Dalam surat tuntutan yang dibacakan jaksa itu, pertemuan Gran Melia atas andil Andi Agustinus alias Andi Narogong menawarkan kepada terdakwa
Irman dan terdakwa Sugiharto. "Kalau berkenan Pak
Irman nanti bersama Pak Giarto akan saya pertemukan dengan
Setya Novanto," ujar Andi Narogong.
Terdakwa I atau
Irman bertanya buat apa?". Dan langsung dijawab Andi Narogong, "Masak nggak tahu Pak
Irman? Ini kunci anggaran ini bukan di Ketua Komisi II, kuncinya di
Setya Novanto," ujarnya. Terdakwa
Irman hanya menjawab singkat, "O..begitu," tutur Jaksa.

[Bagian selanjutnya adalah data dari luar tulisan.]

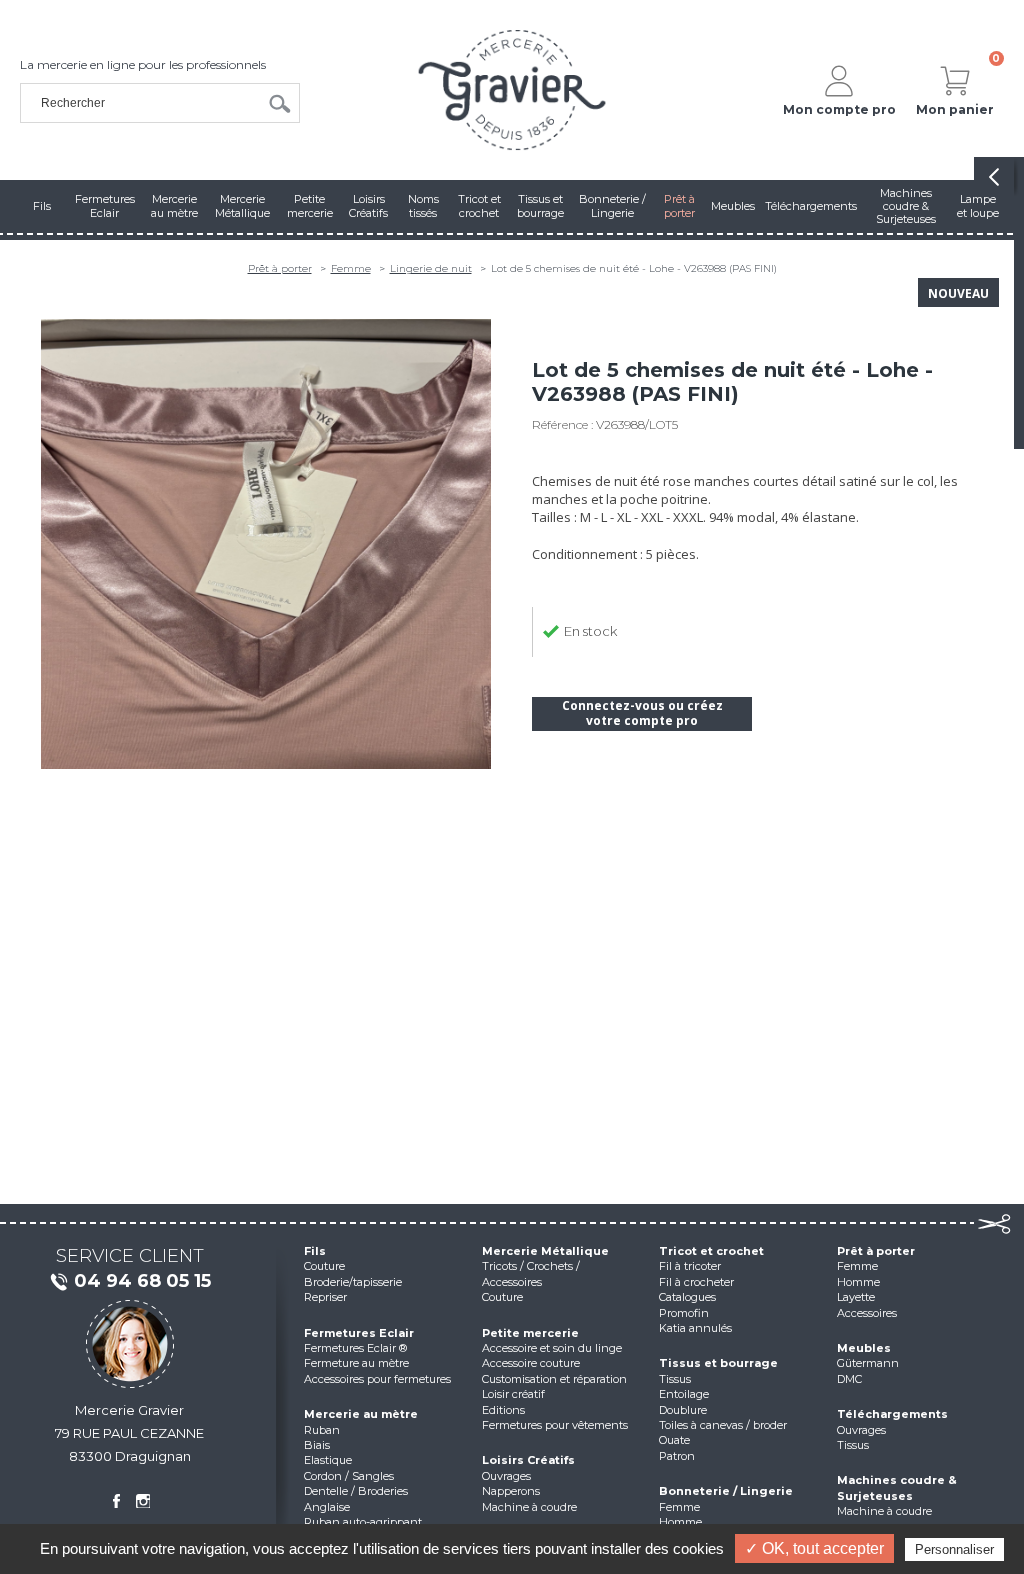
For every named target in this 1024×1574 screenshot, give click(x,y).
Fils (315, 1251)
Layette (856, 1297)
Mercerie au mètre (361, 1414)
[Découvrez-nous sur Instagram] (143, 1501)
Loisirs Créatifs (528, 1460)
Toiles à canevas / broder (723, 1425)
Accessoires (867, 1313)
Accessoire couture (531, 1363)
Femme (351, 268)
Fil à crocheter (696, 1282)
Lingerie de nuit (431, 268)
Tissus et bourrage (718, 1363)
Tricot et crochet (711, 1251)
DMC (849, 1379)
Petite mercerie (530, 1333)
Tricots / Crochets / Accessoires (531, 1273)
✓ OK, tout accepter (814, 1548)
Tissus (675, 1379)
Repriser (325, 1297)
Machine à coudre (529, 1507)
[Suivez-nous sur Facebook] (116, 1501)
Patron (677, 1456)
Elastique (328, 1460)
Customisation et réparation (554, 1379)
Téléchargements (892, 1414)
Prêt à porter (280, 268)
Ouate (674, 1440)
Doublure (683, 1410)
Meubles (864, 1348)
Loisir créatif (513, 1394)
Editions (503, 1410)
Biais (317, 1445)
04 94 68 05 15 (142, 1281)
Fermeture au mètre (356, 1363)
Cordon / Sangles (349, 1476)
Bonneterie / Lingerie (726, 1491)
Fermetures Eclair (359, 1333)
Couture (324, 1266)
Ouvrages (506, 1476)
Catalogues (687, 1297)
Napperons (511, 1491)
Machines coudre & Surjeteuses (897, 1487)
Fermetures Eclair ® (355, 1348)
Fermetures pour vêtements (555, 1425)
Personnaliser (954, 1549)
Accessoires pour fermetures (377, 1379)
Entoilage (684, 1394)
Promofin (684, 1313)
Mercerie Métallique (545, 1251)
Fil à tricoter (690, 1266)
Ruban (322, 1430)
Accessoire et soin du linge (552, 1348)
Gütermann (868, 1363)
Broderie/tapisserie (353, 1282)
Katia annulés (695, 1328)
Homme (680, 1522)
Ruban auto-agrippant (363, 1522)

Dari dialog di atas itulah, akhirnya ditindaklanjuti dan kemudian berlangsunglah pertemuan Gran Melia itu. Setelah itu, ada pertemuan lagi antara terdakwa
Irman dan Andi Agustinus di ruang kerja
Setya Novanto di Lantai 12 Gedung DPR.
"Terdakwa I dan Andi Agustinus meminta kepastian kesiapan anggaran untuk proyek penerapan KTP elektronik. Atas pertanyaan tersebut,
Setya Novanto mengatakan, "Ini sedang kita koordinasikan, perkembangannya nanti hubungi Andi (Narogong)," beber dialog Setnov oleh Jaksa.
Sehingga atas bantuan
Setya Novanto, konsorsium PNRI yang terdiri atas Perum PNRI, PT LEN Industri, PT Quadra Solution, PT Sucofindo, dan PT Sandipala Artha Putra dapat memenangi proyek KTP-e dengan nilai kontrak Rp5,841 triliun. Sampai 2 Agustus 2012, Sugiharto telah melakukan pembayaran tahap 1-3 pada tahun 2011 serta pembayaran tahap 1-2012 yang seluruhnya berjumlah Rp1,979 triliun.

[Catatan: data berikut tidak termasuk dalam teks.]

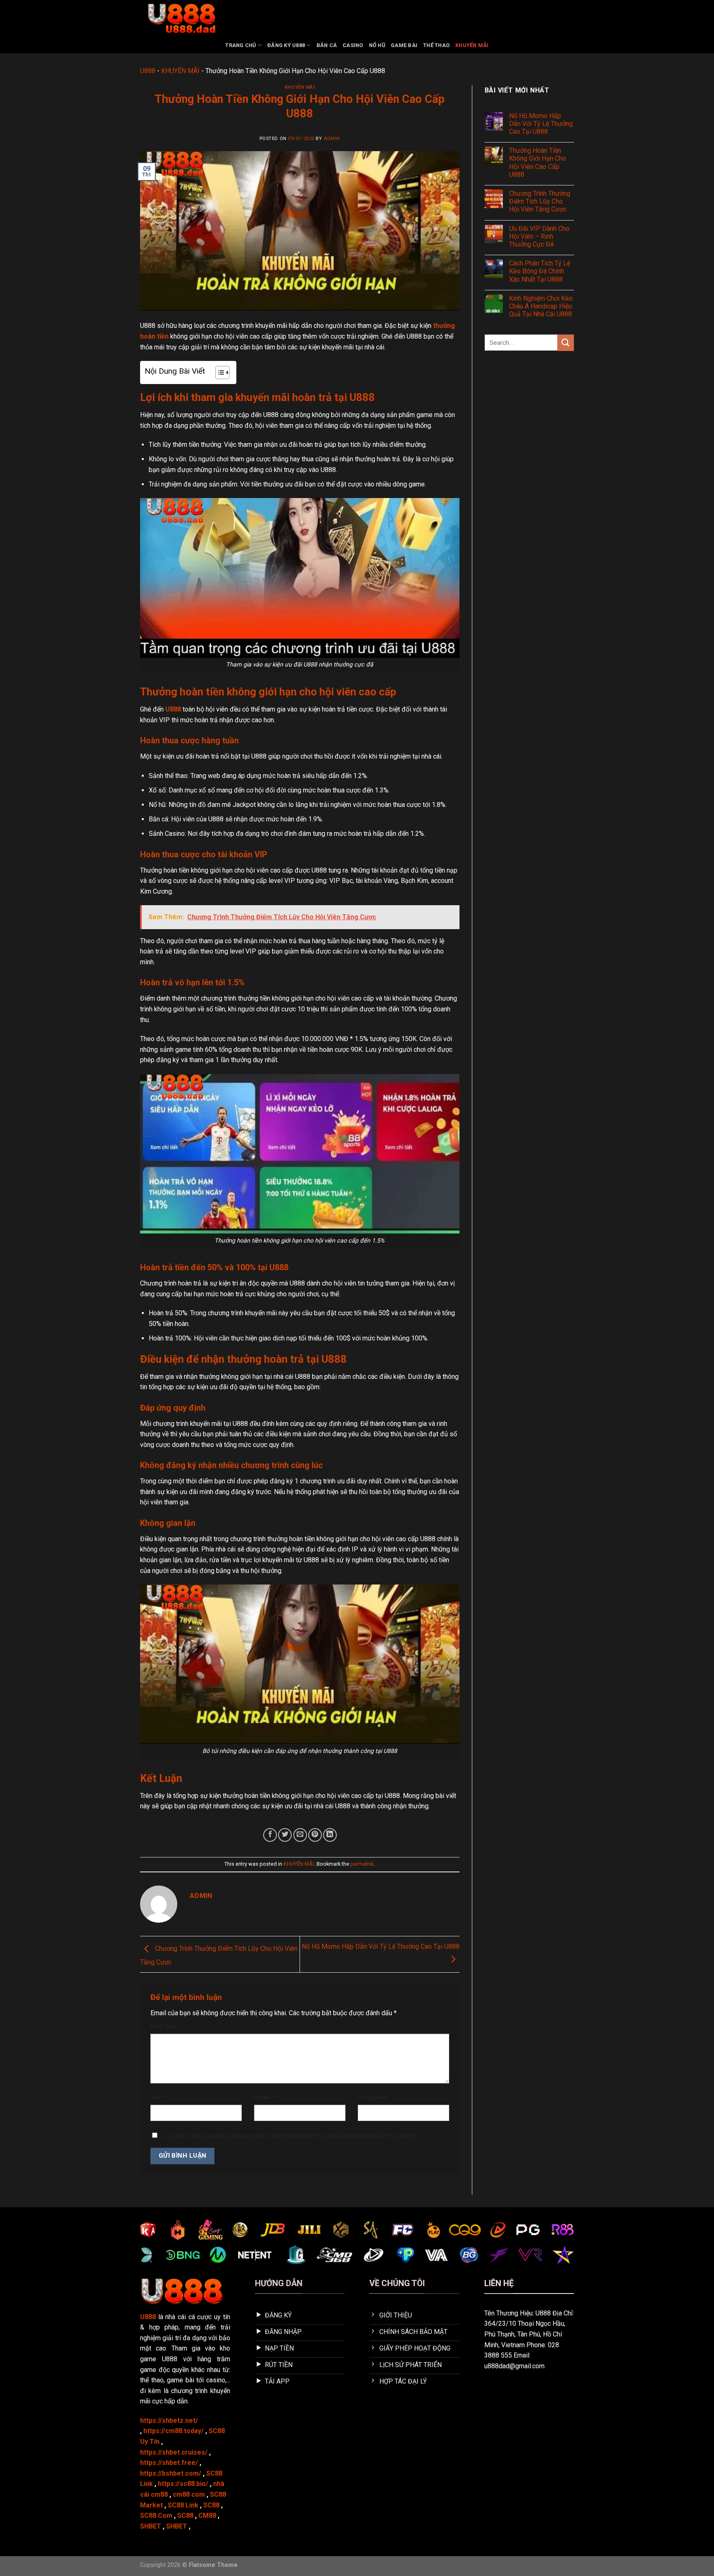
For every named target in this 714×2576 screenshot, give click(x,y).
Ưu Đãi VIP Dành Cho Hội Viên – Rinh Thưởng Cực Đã (539, 236)
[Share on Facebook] (270, 1835)
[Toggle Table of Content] (218, 372)
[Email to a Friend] (300, 1835)
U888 (147, 71)
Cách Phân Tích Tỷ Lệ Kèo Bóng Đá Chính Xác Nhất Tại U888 (539, 271)
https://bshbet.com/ (170, 2473)
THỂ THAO (436, 45)
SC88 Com (156, 2515)
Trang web (373, 2097)
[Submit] (565, 342)
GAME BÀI (404, 45)
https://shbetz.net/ (169, 2420)
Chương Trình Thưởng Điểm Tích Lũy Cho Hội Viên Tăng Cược (539, 201)
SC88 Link (183, 2505)
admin (332, 138)
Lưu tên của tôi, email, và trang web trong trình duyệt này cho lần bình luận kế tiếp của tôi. (291, 2136)
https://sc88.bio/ (183, 2484)
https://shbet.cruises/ (173, 2452)
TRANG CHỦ (240, 45)
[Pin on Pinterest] (315, 1835)
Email (264, 2097)
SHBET (150, 2526)
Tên (158, 2097)
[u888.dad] (181, 18)
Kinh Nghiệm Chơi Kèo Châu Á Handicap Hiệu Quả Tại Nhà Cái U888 (541, 306)
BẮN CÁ (327, 45)
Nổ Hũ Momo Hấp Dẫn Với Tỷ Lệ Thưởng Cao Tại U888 (541, 123)
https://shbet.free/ (169, 2463)
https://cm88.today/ (173, 2431)
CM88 (207, 2515)
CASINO (353, 45)
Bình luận (166, 2026)
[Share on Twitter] (285, 1835)
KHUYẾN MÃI (472, 45)
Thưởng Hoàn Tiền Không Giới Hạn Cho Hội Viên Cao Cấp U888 (537, 162)
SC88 (211, 2505)
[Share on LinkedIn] (330, 1835)
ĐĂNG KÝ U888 (286, 45)
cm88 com (189, 2494)
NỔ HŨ (377, 45)
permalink (362, 1864)
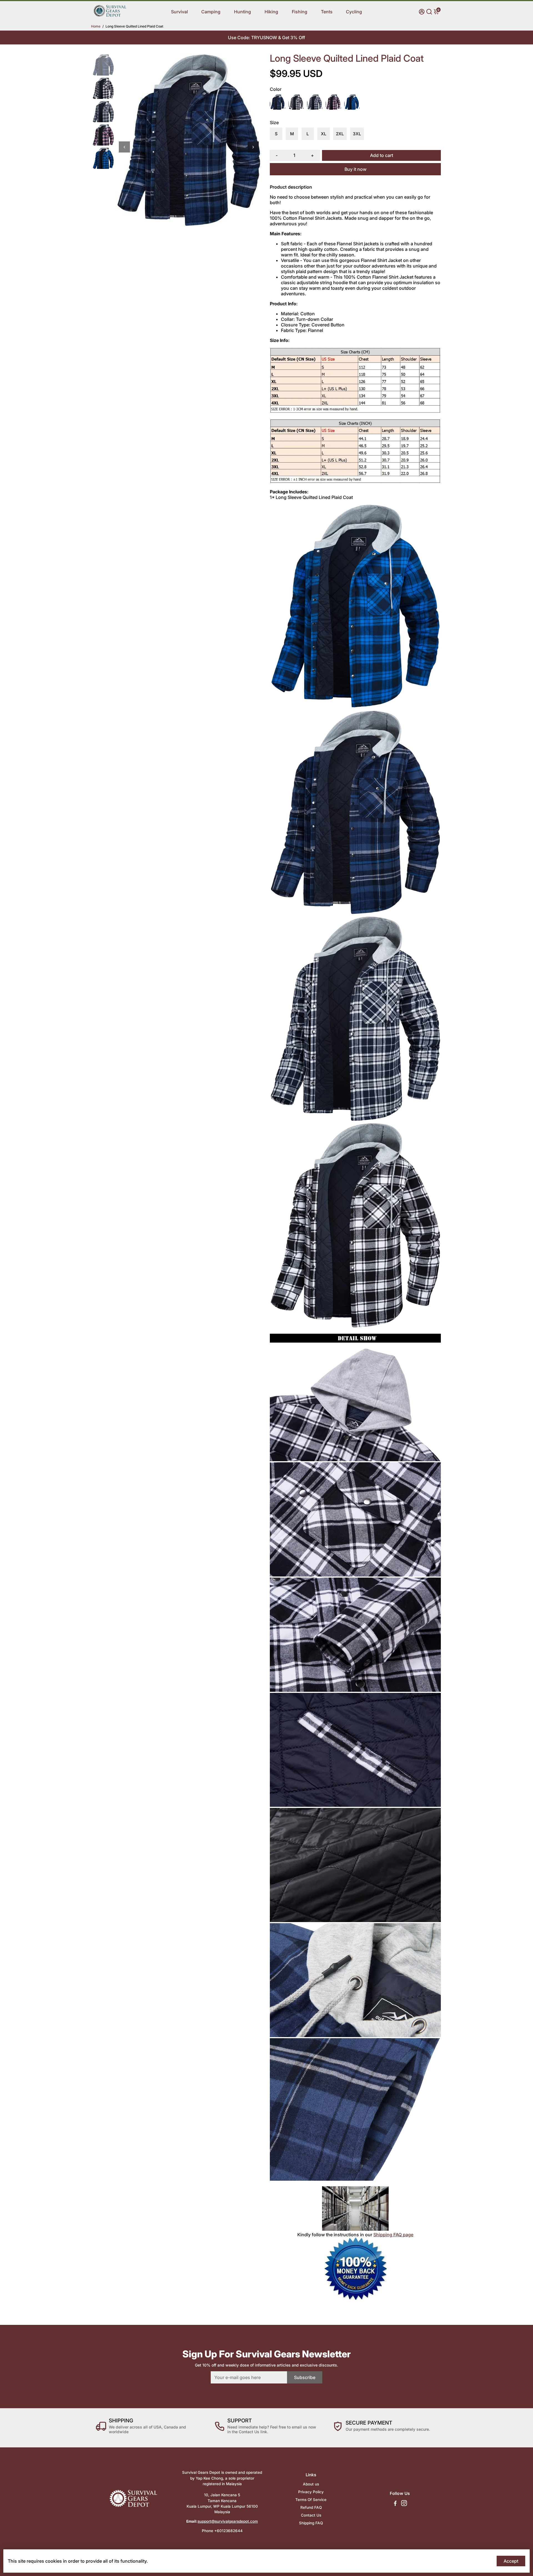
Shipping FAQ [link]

Nah, uang itulah akhirnya memicu perselihan. Jaksa mengungkapkan, berdasarkan keterangan Andi Agustinus dan Anang S Sudihardja kepada Sugiharto, sebagian uang yang diterima tersebut diberikan kepada
Setya Novanto dan anggota DPR lainnya.Tak hanya itu, terdakwa juga tidak bersedia memberikan uang lagi.
Dibeberkan Jakwa Wawan, pertemuan membahas perselihan berlangsung di Senayan Trade Center untuk mencari solusi. Tak ada kesepakatan. "Andi Agustinus marah. Kalau begini saya malu dengan SN (
Setya Novanto), ke mana muka saya dibuang, kalau hanya sampai di sini sudah berhenti," ujar bacaan Jaksa KPK.

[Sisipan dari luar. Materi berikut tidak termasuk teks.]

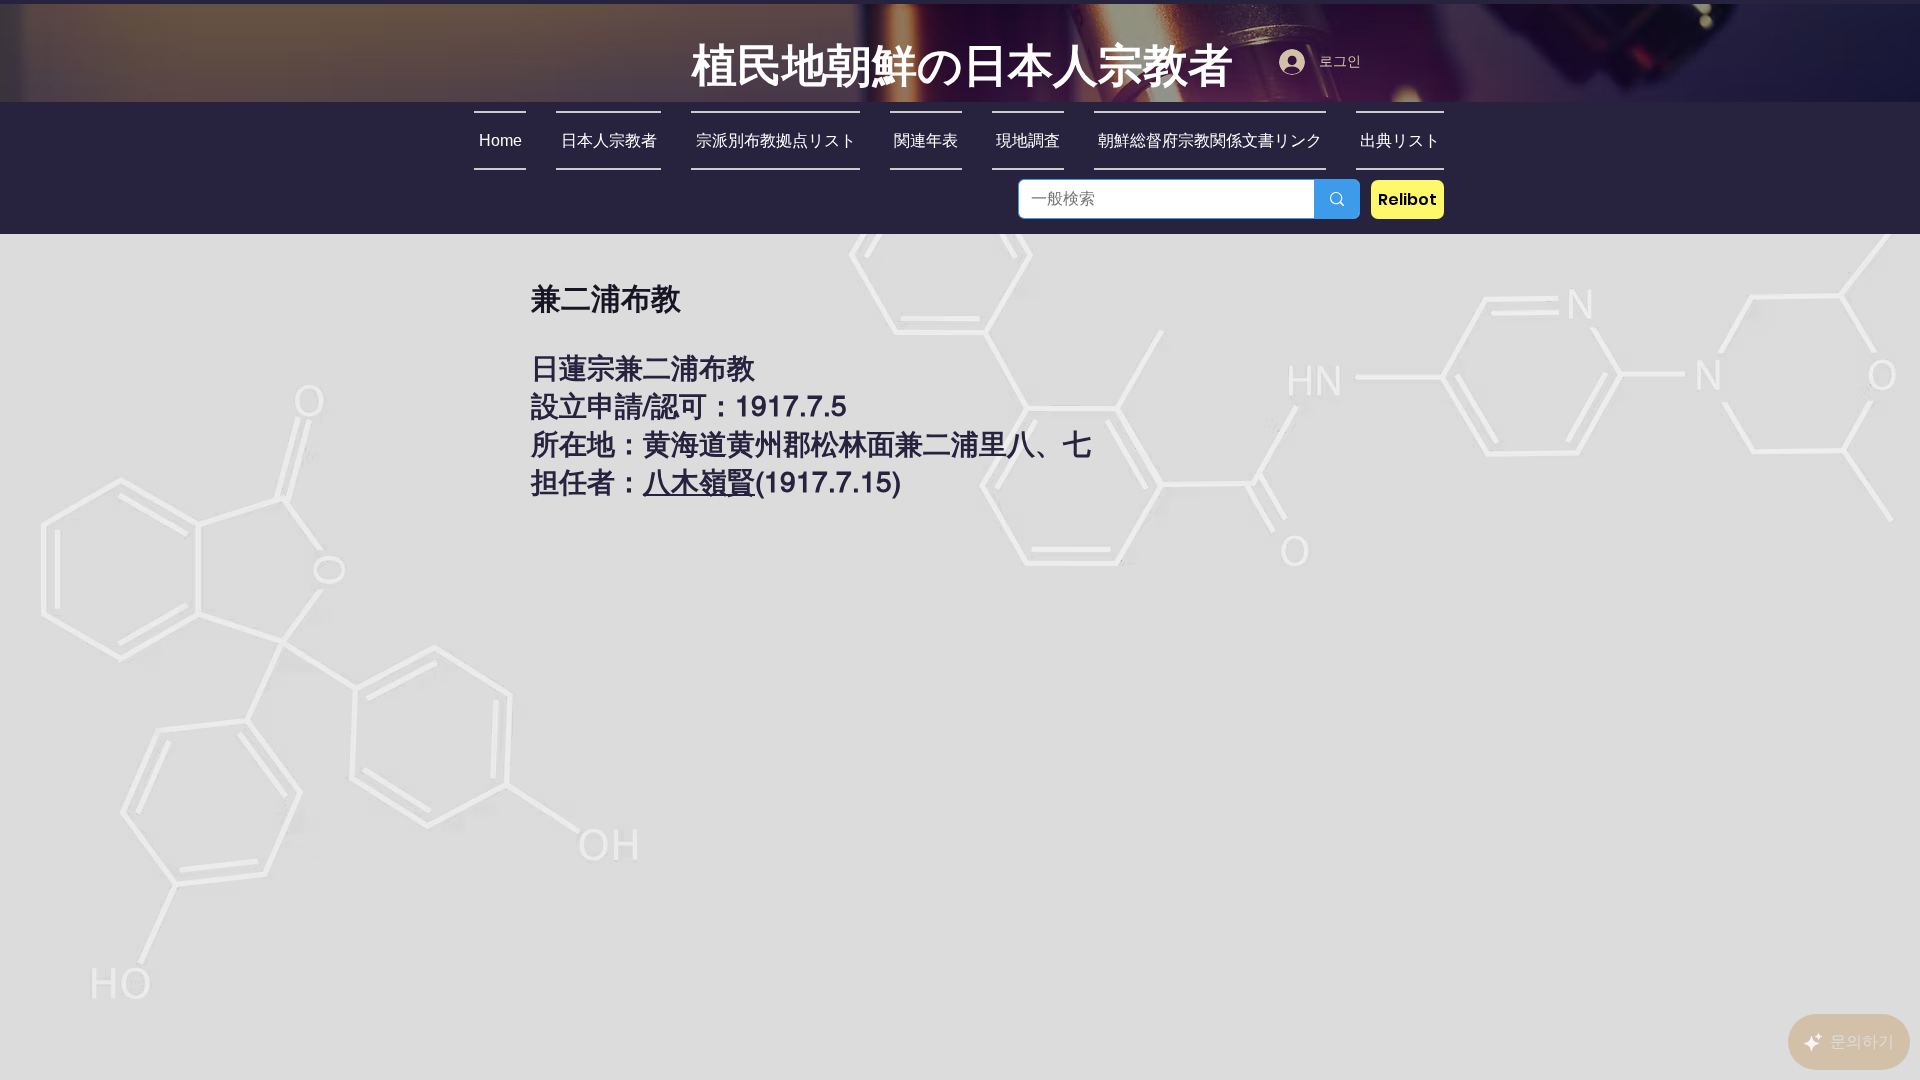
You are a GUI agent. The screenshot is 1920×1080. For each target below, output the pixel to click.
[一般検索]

Begitulah peranan Setnov. KPK mendakwa mantan Direktur Jenderal Kependudukan dan Pencatatan Sipil (Dukcapil) Kemendagri
Irman dituntut 7 tahun dan pidana denda sejumlah Rp500 juta subsider 6 bulan kurungan. Juga kewajiban membayar uang pengganti sejumlah 273.700 dolar AS dan Rp2,248 miliar serta 6.000 dollar Singapura subsider 2 tahun penjara.
Dan untuk terdakwa mantan Direktur Pengelolaan Informasi Administrasi Kependudukan (PIAK) Kemendagri Sugiharto dituntut 5 tahun penjara ditambah denda sebesar Rp400 juta subsider 6 bulan serta kewajiban membayar uang pengganti senilai Rp500 juta subsider 1 tahun penjara.
Keduanya dinilai terbukti bersalah berdasarkan dakwaan kedua dari pasal 3 UU No 31 Tahun 1999 sebagaimana diubah dengan UU No 20 tahun 2001 tentang Pemberantasan Tindak Pidana Korupsi jo pasal 55 ayat 1 ke-1 KUHP yaitu menyalahgunakan kewenangan sehingga merugikan keuangan negara hingga mencapai Rp2,3 triliun.